- **REQUIRED ACTION**
Below are records with pictures in them. Output exactly the lines from the one with "This screenshot has width=1106, height=549." through the one with "Task: Sort the user list by Id", both included, and leave every picture out; give only those lines.

================================

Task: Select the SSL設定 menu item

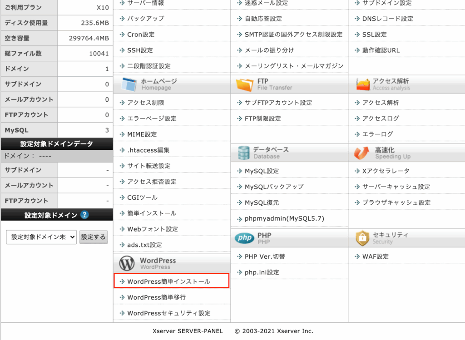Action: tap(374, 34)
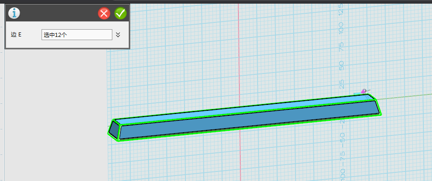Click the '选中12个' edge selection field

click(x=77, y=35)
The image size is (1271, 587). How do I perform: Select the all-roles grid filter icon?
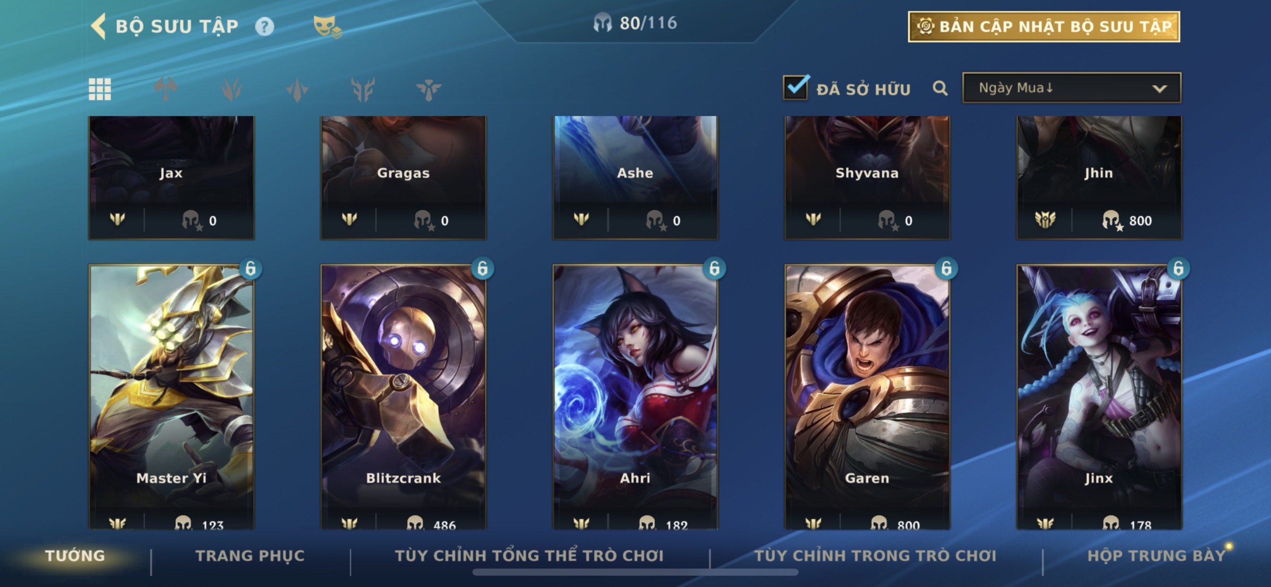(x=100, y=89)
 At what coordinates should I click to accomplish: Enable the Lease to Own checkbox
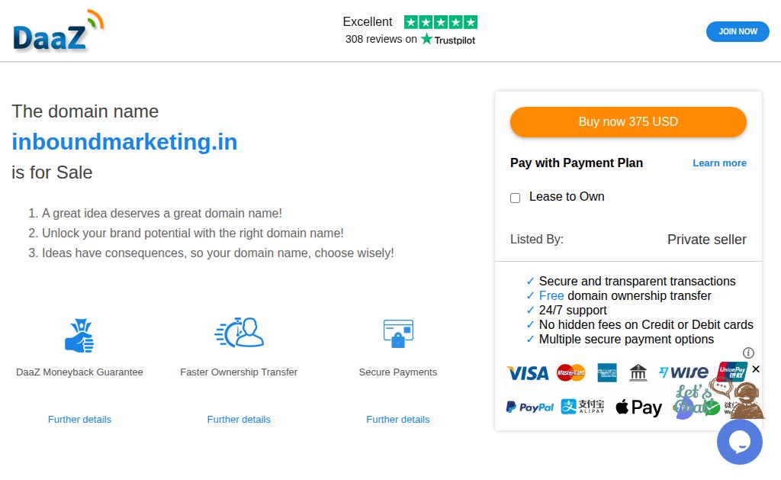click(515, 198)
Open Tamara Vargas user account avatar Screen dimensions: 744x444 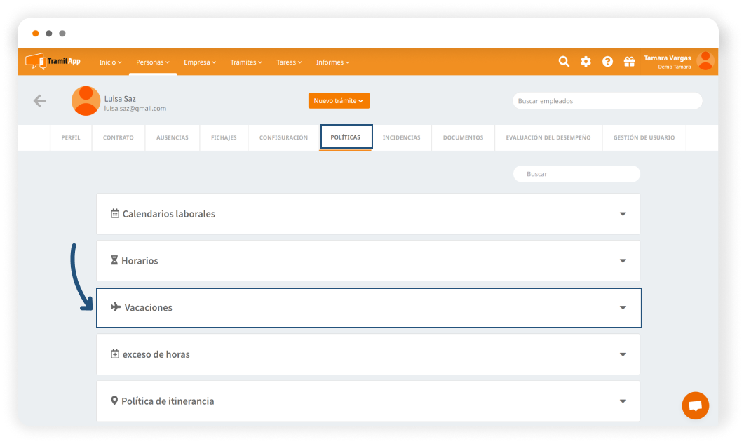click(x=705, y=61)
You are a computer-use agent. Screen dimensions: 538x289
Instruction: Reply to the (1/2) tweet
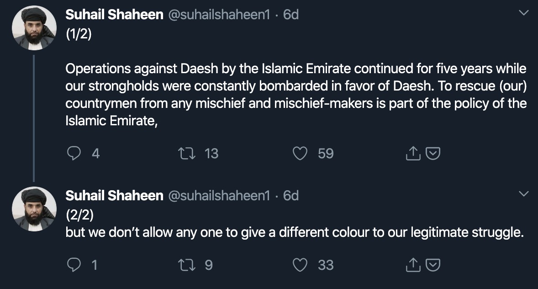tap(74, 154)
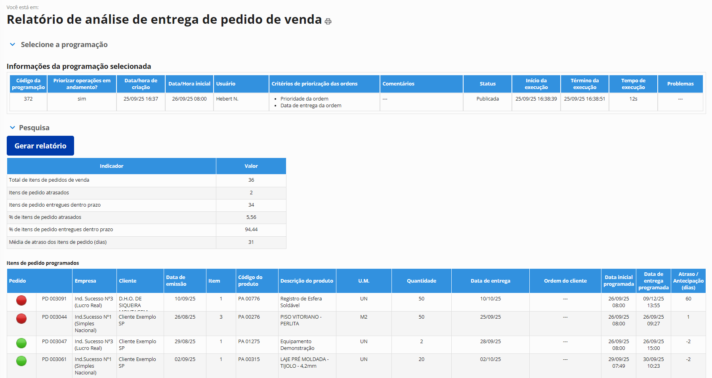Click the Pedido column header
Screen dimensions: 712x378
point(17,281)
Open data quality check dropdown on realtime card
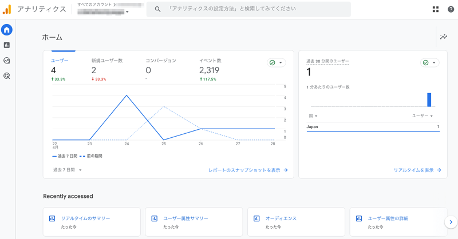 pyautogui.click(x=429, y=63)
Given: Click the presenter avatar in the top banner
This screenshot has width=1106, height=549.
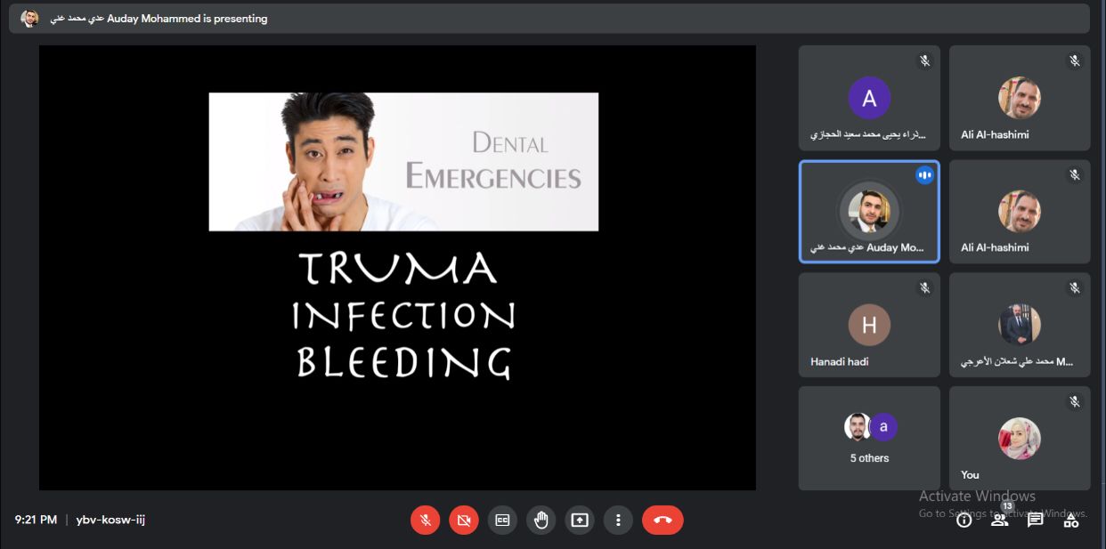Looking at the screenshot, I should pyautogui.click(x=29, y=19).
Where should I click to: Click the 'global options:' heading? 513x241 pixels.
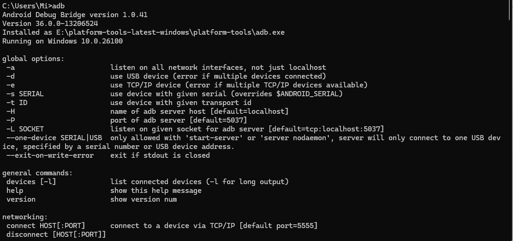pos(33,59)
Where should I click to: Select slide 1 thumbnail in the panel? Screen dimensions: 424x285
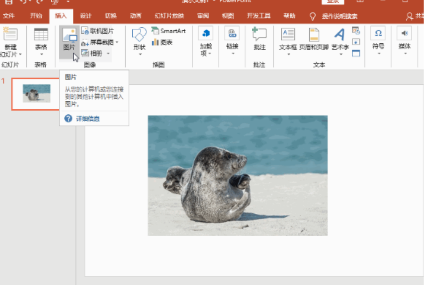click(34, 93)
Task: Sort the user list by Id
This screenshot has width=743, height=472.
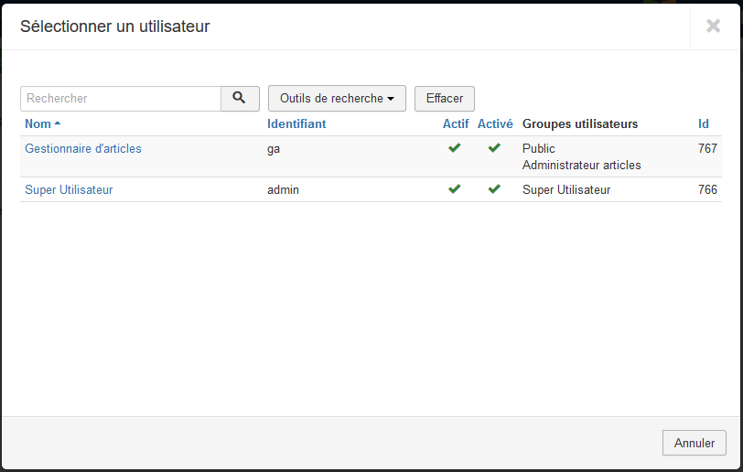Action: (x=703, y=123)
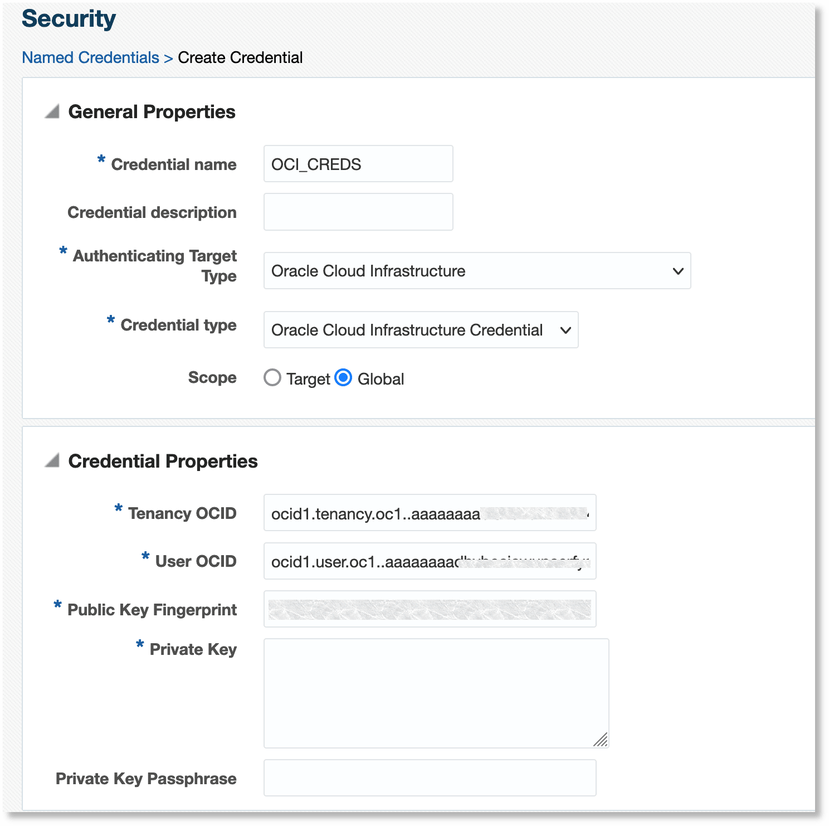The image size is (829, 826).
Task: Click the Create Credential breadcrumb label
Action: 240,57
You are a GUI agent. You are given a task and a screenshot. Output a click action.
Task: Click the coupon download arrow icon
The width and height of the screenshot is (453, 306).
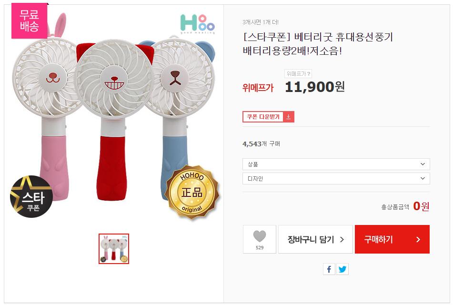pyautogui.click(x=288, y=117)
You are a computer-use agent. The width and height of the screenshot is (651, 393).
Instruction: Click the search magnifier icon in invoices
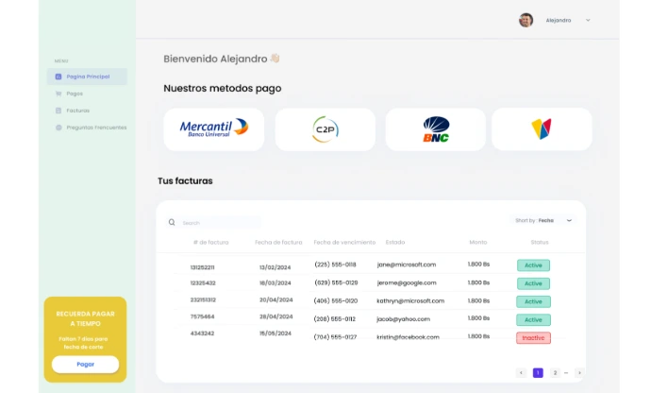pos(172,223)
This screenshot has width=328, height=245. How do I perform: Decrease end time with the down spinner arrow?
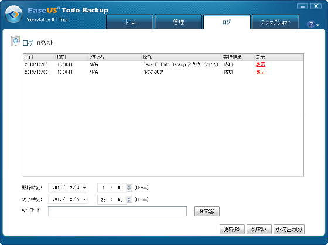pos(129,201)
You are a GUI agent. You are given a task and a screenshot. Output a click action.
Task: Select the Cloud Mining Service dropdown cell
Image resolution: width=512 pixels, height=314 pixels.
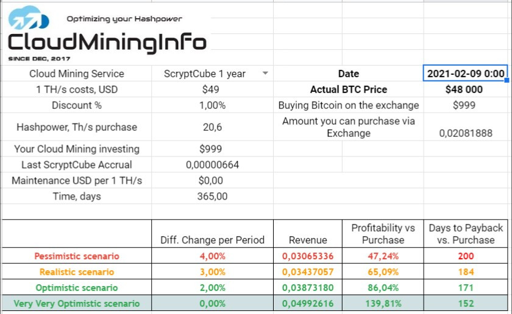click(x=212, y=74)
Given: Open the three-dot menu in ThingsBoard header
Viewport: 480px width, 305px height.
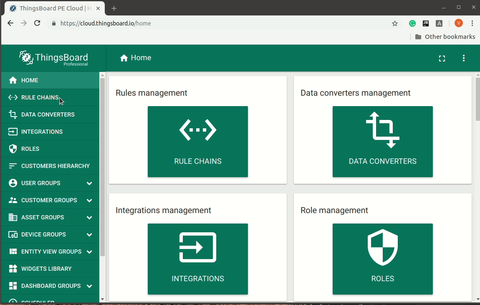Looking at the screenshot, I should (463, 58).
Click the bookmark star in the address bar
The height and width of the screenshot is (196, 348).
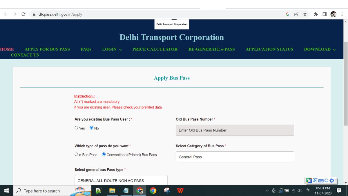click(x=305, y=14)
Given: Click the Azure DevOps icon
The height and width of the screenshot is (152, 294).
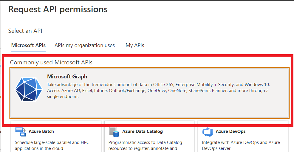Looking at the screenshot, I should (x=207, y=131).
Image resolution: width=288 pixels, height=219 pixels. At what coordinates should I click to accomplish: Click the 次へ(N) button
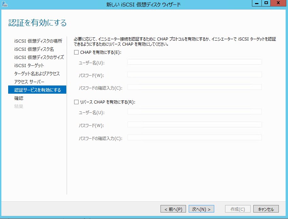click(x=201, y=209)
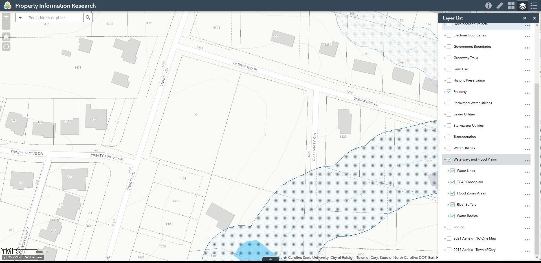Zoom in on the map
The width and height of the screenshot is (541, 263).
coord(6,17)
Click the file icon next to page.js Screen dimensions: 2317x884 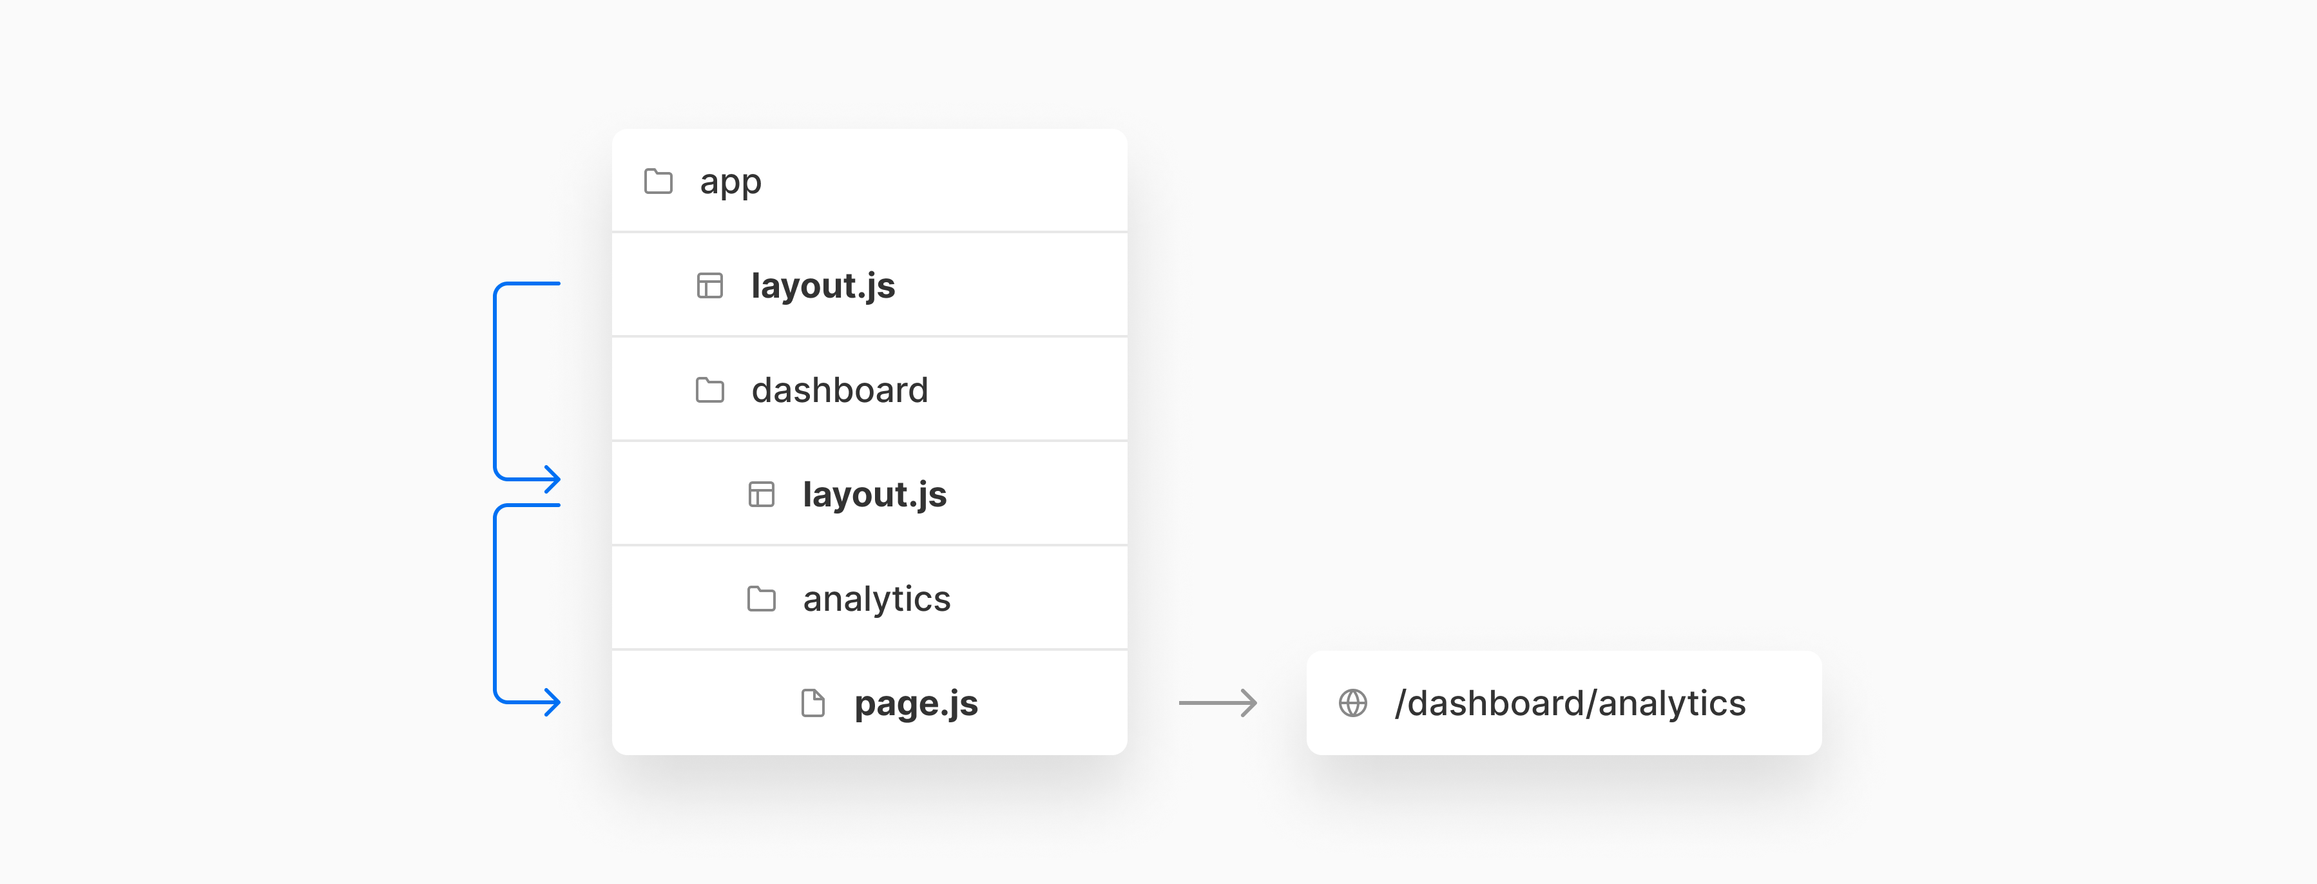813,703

================================

- **WRITTEN RESPONSE**
This screenshot has width=1106, height=549.
Looking at the screenshot, I should pyautogui.click(x=29, y=19).
Where should I click to: Click the 'global options:' heading? 513x241 pixels.
pos(33,59)
Where should I click to: Select slide 1 thumbnail in the panel? Screen dimensions: 424x285
click(34, 93)
Task: Sort the user list by Id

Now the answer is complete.